═══ Records ═══

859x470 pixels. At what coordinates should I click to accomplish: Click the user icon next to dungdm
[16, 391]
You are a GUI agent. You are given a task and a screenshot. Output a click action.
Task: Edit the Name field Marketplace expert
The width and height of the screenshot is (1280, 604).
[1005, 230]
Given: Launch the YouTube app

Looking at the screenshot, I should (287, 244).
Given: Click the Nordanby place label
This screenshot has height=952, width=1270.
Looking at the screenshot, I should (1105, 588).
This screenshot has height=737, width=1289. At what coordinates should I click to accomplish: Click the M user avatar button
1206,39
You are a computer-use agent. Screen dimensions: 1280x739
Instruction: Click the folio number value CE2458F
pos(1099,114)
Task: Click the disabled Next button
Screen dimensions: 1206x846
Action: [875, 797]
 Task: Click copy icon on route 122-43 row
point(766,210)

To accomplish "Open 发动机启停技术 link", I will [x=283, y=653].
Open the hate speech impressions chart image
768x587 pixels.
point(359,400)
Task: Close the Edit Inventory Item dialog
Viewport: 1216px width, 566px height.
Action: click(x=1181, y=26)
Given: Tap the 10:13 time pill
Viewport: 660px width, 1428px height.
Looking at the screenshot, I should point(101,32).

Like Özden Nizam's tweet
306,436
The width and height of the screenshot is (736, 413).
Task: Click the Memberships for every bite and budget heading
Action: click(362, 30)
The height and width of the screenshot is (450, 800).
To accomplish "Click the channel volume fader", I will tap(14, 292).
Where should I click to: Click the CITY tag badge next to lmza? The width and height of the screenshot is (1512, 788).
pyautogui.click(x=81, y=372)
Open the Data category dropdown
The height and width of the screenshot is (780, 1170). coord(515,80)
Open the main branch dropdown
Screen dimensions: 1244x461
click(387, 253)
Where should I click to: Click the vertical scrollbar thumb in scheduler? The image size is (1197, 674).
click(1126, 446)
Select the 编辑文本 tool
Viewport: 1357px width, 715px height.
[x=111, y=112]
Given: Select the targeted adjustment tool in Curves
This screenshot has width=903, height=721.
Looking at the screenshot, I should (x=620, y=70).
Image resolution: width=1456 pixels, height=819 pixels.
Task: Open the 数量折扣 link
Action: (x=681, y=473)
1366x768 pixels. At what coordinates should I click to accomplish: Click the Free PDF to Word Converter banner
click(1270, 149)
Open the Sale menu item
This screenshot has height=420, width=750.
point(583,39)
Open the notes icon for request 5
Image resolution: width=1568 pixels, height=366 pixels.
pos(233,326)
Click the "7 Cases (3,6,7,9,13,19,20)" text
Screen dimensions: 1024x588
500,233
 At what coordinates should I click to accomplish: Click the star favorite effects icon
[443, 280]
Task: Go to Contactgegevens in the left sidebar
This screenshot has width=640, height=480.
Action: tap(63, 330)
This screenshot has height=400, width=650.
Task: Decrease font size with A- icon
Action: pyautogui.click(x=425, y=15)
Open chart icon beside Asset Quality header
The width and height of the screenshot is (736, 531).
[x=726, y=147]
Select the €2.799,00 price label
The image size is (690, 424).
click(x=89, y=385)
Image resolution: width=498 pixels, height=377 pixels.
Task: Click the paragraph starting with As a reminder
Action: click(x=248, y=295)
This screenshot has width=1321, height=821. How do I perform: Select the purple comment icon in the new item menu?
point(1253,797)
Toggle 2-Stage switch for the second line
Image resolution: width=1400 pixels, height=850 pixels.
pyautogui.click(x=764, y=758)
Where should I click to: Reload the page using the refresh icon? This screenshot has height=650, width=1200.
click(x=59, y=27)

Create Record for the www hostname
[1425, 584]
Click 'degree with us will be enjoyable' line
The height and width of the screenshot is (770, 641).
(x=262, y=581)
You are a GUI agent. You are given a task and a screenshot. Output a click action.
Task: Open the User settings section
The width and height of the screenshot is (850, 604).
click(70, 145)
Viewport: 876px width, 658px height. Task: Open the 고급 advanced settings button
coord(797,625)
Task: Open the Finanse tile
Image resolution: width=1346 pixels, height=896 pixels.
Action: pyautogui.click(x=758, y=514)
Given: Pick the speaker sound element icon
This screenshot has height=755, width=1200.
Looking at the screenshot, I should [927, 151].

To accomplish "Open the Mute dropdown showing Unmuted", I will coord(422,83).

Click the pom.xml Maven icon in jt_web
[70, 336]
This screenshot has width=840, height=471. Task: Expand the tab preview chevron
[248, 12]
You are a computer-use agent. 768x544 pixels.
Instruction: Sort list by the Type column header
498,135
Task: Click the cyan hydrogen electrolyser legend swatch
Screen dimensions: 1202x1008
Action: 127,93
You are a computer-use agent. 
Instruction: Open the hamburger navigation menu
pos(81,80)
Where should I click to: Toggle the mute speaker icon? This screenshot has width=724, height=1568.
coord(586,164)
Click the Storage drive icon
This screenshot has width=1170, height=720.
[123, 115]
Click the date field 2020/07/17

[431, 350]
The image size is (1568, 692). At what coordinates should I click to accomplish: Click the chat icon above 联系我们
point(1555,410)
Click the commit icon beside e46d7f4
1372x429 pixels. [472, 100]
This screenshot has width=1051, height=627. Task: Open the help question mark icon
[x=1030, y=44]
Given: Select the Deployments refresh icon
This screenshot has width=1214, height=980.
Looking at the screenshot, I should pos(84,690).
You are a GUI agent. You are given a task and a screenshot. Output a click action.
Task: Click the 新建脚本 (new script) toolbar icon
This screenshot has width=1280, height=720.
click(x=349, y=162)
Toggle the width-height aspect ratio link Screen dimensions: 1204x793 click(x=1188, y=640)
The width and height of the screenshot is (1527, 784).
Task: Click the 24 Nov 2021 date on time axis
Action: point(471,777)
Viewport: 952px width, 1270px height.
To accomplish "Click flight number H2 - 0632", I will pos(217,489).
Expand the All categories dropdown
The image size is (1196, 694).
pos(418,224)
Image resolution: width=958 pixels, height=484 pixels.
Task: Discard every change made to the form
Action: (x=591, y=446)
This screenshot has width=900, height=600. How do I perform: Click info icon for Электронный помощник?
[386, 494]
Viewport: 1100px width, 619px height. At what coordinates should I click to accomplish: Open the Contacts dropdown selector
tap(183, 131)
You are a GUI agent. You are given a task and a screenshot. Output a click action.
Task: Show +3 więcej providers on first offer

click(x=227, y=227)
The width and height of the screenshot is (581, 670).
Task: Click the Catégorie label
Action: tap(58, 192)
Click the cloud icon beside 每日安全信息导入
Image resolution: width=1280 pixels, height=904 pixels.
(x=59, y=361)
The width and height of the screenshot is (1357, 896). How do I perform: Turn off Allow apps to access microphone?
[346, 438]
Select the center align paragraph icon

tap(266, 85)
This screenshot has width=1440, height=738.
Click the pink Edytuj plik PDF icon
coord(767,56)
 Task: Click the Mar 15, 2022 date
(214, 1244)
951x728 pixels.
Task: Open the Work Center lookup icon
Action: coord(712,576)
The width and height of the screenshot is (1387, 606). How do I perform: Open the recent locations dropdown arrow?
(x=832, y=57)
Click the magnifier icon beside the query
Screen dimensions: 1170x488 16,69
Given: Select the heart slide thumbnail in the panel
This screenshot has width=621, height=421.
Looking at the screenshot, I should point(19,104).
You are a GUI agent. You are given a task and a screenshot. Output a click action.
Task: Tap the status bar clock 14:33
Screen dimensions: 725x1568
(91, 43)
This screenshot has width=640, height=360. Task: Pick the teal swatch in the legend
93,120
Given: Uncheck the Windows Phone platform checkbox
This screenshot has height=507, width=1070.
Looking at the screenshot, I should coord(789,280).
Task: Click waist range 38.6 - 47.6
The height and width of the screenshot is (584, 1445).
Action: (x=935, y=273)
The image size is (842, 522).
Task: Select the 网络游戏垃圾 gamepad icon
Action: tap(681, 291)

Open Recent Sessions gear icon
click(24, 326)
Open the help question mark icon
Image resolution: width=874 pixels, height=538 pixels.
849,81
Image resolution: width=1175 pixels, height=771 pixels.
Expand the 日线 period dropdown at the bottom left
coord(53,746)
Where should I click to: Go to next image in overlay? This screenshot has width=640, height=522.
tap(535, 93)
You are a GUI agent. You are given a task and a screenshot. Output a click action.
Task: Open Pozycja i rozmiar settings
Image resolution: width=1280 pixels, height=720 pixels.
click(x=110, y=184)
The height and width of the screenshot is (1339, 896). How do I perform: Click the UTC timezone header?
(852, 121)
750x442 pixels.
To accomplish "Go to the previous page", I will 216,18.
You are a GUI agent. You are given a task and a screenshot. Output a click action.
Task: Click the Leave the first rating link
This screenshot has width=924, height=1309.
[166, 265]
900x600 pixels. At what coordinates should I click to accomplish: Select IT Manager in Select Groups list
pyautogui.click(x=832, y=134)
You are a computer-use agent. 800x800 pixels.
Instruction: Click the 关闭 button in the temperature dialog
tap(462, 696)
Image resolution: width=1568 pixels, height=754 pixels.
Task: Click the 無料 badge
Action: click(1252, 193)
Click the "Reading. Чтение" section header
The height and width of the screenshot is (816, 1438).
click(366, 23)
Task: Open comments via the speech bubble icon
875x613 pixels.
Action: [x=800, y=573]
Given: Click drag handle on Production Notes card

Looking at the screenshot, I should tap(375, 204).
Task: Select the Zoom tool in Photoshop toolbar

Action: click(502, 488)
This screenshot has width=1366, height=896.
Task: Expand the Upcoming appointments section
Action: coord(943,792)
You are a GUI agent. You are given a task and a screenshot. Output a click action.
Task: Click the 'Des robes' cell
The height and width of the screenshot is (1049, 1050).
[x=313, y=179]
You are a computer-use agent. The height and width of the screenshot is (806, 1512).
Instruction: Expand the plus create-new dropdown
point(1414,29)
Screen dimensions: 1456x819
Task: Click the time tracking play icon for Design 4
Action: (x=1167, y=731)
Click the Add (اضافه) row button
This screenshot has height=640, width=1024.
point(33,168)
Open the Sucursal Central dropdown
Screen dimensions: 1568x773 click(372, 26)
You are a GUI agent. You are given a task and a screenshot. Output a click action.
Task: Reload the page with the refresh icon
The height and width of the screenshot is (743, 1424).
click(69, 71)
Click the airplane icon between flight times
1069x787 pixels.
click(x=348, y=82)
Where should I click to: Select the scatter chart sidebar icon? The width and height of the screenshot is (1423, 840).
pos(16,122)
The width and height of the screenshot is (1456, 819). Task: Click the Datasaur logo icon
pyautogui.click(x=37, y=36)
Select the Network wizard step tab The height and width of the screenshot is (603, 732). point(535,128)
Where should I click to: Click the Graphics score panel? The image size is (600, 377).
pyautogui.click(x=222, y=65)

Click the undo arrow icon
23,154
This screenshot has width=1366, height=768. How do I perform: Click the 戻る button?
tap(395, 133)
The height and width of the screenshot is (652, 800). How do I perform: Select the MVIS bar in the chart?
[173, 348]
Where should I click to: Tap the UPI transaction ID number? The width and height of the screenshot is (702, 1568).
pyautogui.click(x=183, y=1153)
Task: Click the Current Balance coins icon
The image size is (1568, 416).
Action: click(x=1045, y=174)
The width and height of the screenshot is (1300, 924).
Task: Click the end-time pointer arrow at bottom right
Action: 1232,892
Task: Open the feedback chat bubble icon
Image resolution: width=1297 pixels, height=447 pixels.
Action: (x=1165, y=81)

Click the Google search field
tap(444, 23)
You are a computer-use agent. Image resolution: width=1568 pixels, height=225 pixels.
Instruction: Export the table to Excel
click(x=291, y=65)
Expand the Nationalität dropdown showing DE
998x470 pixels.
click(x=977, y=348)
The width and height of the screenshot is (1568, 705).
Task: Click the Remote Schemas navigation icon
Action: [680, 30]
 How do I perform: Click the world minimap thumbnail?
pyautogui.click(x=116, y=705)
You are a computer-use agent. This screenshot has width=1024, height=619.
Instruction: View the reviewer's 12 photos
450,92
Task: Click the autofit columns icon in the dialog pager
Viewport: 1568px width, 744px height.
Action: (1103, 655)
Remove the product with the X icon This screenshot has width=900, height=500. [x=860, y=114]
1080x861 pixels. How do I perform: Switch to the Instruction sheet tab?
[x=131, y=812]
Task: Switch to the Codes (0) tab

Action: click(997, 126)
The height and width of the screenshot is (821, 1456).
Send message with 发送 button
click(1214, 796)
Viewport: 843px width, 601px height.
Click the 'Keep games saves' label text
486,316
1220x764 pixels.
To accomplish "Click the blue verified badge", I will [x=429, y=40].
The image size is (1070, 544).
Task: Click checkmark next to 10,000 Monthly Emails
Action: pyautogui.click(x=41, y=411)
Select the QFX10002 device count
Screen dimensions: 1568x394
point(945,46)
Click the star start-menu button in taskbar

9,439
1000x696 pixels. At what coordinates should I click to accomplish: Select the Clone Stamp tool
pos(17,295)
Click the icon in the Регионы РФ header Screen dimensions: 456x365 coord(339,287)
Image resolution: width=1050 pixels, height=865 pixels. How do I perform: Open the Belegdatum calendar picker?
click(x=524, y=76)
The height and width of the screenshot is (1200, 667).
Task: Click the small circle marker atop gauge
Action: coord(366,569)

═══

Work order: Only lines containing "Edit" belong in the answer; copy every such line from the records.

Answer:
Task: Edit the Name field Marketplace expert
Task: Close the Edit Inventory Item dialog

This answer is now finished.